Enfin, si vous ne souhaitez pas vous embêter à créer vous-même différentes parties, il est possible de générer automatiquement un refrain et un pont à partir de l’enregistrement d’un pattern pour le couplet. La génération automatique d’un refrain ou d’un pont est assez caricaturale, et il faut souvent repasser derrière la machine. Toutefois, c’est très pratique pour se lancer en un rien de temps.
Conclusion
La SDRUM est une pédale unique grâce à la technologie BeatScratch et aux possibilités de programmation. L’on peut créer des rythmes de batterie complexes sans jamais lâcher sa guitare, et c’est une véritable petite révolution. Pour cela, la SDRUM mérite notre Award Innovation. De plus, l’on peut se reposer sur l’aspect automatique de la pédale, ou bien programmer relativement finement, en amont et en aval, des sons et des rythmes. La SDRUM va donc plus loin que la section batterie de la Trio, et c’est un excellent point.

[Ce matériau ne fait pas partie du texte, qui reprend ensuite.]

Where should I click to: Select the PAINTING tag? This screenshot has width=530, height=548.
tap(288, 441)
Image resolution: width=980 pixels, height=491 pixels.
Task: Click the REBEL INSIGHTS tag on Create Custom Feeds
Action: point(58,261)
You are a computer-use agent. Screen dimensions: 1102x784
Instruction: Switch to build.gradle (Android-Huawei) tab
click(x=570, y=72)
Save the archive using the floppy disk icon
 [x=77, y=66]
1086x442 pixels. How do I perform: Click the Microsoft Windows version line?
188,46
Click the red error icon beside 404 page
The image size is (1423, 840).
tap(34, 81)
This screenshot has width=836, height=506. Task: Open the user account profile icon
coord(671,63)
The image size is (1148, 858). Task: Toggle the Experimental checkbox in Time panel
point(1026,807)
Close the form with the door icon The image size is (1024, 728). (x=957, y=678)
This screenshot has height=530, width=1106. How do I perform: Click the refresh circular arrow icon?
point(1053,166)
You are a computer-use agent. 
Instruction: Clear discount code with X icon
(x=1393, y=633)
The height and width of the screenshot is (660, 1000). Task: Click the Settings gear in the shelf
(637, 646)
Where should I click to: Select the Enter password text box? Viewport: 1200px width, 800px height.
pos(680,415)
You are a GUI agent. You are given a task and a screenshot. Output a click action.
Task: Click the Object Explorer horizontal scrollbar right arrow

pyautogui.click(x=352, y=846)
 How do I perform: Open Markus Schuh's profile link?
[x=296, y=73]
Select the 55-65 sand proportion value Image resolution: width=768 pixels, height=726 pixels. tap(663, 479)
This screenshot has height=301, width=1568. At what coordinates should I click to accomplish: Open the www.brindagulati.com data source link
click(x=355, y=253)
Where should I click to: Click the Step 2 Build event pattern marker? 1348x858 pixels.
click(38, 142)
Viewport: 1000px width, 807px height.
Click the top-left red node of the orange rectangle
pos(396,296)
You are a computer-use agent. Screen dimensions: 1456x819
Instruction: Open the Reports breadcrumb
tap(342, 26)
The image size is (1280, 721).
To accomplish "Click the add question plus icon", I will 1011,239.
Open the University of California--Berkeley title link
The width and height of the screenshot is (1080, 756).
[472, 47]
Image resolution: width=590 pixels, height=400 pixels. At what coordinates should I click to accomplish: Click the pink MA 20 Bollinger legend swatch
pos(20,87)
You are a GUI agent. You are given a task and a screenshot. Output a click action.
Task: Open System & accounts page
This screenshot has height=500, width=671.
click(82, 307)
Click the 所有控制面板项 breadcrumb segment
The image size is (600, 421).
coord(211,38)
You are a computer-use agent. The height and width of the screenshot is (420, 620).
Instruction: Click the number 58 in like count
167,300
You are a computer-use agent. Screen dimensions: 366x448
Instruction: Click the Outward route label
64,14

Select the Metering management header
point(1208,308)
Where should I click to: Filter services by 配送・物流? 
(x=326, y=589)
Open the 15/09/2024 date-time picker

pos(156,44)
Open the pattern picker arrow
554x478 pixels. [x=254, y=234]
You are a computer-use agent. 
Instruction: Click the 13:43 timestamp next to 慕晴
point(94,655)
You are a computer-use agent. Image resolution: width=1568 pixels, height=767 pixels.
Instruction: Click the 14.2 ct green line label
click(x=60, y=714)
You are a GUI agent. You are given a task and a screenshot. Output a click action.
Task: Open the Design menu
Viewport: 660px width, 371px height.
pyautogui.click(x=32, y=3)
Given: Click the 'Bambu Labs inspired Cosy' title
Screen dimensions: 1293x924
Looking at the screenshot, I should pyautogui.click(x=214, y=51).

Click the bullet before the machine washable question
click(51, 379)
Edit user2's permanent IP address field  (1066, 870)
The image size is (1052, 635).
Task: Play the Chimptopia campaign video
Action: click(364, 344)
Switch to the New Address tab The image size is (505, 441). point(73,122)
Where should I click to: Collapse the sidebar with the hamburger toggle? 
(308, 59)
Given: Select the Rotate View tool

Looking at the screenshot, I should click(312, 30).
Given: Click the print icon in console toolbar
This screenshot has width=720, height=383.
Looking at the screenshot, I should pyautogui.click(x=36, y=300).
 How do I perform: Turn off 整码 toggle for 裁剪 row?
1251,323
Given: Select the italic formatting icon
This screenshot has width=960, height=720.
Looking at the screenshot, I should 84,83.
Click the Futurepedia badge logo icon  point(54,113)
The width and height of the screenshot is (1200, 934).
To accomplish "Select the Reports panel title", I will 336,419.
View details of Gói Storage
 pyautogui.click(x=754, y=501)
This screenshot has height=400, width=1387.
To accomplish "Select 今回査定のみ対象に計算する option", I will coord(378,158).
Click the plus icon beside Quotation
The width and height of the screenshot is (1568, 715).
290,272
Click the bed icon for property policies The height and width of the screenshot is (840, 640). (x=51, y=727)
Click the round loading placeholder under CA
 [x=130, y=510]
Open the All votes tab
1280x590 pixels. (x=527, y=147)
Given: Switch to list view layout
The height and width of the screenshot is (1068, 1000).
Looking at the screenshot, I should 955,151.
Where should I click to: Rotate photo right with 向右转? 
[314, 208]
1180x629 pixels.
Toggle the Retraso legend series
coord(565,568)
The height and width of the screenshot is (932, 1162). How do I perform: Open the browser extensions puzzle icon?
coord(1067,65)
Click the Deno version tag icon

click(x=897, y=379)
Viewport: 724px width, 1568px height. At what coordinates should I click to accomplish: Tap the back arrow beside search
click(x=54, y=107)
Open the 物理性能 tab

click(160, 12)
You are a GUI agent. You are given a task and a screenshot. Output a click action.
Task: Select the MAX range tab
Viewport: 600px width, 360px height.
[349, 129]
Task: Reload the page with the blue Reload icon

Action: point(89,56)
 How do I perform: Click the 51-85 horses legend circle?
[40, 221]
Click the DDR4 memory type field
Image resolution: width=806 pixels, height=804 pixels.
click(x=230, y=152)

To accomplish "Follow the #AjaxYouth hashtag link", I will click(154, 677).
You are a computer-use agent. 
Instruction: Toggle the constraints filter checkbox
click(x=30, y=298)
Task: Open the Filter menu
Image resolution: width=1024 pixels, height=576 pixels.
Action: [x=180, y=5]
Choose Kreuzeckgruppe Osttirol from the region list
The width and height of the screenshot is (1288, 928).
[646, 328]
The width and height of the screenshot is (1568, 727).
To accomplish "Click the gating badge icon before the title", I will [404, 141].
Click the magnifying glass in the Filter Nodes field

Toutefois, la SDRUM est moins intuitive que la Trio. On ne retrouve pas ce côté immédiat et magique qui consiste à jouer une suite d’accords pour générer un morceau en un rien de temps. Il faut connaître la dernière pédale de Digitech avant de s’amuser réellement, mais, une fois que cela est fait, on s’éclate !
Malgré des défauts mineurs comme la non-sensibilité à la vélocité ou l’impossibilité de régler finement le volume des hats/rides, la SDRUM est une réussite proposée à un tarif très correct vu les possibilités (à partir de 189 €).